Stored data entries »
= Beginning of Section =

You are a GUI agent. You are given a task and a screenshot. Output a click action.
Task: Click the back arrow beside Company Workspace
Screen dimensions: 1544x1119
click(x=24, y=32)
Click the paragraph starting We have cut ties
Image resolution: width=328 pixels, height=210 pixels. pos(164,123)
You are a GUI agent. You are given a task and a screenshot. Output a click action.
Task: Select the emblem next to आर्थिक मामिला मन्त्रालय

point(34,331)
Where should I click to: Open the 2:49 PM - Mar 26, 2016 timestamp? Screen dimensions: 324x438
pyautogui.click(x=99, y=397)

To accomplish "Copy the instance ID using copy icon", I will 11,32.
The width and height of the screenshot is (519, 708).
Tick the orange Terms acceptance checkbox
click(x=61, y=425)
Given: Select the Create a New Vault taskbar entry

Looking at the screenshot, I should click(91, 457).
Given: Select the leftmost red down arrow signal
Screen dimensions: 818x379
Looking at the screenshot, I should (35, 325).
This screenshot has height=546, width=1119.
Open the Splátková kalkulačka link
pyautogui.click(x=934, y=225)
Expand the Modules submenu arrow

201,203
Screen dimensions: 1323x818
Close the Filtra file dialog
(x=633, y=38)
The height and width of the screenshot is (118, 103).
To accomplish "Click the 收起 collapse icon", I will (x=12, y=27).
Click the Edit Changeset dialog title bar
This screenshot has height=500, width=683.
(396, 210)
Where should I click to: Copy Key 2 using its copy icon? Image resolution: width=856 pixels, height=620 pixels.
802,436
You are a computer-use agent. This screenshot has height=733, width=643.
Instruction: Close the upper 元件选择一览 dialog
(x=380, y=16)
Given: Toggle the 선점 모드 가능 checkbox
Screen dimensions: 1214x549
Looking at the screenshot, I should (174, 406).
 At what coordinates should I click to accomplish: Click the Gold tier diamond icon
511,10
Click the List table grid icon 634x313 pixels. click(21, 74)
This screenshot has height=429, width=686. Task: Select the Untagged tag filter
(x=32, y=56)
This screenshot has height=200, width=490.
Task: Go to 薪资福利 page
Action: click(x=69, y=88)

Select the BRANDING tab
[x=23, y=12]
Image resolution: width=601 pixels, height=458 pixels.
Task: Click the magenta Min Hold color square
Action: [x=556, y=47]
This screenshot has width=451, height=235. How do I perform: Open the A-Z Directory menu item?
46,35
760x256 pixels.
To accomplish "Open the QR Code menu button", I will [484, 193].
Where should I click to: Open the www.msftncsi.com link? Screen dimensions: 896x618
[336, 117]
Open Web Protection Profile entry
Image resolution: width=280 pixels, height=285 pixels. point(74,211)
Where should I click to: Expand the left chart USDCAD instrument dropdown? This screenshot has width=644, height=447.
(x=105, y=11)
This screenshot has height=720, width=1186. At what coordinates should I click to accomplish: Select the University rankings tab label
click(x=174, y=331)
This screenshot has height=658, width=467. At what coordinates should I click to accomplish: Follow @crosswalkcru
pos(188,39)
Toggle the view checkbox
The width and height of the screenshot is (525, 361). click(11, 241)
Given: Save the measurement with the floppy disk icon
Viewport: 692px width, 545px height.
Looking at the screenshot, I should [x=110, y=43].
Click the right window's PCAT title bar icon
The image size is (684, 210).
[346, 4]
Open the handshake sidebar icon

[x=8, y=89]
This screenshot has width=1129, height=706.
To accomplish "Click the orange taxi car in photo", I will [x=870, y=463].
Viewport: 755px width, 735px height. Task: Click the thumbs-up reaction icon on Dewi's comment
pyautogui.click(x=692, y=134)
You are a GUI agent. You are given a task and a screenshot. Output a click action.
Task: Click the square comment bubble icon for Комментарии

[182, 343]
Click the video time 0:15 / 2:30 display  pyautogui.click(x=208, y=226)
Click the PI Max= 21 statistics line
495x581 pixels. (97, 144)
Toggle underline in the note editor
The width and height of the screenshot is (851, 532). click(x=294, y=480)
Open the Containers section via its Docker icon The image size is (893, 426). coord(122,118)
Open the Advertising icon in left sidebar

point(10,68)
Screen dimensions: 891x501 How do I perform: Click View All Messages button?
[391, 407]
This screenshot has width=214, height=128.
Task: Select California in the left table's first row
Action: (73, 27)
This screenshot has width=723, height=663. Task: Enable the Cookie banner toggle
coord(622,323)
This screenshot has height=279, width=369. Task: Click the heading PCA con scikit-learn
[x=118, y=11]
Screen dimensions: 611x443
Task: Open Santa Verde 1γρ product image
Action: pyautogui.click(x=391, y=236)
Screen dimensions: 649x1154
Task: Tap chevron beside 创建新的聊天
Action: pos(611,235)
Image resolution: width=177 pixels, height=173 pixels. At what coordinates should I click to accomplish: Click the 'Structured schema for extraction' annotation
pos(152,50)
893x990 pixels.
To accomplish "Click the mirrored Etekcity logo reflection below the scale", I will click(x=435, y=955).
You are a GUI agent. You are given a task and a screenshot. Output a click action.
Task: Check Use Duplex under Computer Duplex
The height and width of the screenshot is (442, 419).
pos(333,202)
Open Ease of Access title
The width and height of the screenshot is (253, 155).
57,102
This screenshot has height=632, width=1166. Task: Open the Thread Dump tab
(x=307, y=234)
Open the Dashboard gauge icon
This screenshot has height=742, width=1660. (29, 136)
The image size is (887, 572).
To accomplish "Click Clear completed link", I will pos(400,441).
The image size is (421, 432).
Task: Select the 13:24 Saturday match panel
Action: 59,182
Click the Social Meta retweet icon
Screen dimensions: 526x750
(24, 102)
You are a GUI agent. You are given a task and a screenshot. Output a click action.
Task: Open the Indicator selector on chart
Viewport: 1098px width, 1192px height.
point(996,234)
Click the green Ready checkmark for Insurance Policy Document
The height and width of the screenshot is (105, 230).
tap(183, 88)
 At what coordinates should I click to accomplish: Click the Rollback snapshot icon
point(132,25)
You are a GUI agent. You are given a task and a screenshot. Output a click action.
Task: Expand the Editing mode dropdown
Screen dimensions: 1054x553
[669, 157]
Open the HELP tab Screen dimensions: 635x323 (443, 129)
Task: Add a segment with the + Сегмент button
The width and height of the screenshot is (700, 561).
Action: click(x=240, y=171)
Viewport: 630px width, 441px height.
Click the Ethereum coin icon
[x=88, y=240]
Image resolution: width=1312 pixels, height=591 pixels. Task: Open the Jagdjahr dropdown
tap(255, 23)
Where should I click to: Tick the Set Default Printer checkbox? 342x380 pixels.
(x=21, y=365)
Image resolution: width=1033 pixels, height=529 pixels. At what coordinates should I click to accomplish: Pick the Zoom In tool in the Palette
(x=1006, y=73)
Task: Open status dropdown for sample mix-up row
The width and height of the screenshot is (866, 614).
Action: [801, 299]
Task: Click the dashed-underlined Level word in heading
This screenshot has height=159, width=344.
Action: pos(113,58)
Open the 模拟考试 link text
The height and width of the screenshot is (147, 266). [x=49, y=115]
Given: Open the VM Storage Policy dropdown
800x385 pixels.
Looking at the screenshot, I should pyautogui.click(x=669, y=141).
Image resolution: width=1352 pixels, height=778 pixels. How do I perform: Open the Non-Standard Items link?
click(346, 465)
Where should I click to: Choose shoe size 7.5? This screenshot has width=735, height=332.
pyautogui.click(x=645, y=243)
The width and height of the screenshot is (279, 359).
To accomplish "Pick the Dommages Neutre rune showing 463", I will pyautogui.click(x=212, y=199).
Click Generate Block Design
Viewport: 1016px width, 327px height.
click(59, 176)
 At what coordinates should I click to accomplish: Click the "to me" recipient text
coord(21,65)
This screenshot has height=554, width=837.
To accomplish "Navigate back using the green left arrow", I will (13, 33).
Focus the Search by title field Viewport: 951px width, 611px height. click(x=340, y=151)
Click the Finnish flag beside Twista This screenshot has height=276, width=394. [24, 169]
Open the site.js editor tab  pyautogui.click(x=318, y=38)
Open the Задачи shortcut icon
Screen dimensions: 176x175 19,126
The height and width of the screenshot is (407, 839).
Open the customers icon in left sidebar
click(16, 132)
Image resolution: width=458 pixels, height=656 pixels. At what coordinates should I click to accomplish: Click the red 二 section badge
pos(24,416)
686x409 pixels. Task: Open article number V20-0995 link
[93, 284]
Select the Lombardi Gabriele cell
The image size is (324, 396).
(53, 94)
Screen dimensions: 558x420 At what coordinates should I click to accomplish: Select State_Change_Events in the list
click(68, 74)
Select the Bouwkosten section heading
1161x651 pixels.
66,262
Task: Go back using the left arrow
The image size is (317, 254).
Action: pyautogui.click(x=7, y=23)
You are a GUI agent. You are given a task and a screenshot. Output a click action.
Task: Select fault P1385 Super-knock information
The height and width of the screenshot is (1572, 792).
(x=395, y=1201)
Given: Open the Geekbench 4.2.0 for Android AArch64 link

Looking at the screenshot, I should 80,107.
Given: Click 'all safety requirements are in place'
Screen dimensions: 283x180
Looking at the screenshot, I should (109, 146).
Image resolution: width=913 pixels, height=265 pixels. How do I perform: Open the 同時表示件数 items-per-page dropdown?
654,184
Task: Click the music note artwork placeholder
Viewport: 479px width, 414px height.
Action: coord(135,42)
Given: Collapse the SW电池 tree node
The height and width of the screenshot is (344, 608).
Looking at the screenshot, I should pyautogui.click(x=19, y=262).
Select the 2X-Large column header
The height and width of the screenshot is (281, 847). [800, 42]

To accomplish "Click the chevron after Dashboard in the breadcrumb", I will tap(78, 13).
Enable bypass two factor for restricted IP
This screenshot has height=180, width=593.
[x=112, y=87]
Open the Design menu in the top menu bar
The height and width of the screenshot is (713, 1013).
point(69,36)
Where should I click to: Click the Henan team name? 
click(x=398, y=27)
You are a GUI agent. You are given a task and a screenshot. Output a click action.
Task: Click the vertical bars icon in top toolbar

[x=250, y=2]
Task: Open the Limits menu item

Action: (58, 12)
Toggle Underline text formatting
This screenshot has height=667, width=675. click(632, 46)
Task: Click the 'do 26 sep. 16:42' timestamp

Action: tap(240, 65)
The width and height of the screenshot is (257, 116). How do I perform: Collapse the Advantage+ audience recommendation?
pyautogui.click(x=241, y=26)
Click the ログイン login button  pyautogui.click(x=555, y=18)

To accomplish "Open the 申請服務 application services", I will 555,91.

= End of Section =

YOUR TASK »
Every line above in which the word "with" is present must be copied into the answer.

RESPONSE TO THIS TASK »
Given: Save the measurement with the floppy disk icon
Task: Add a segment with the + Сегмент button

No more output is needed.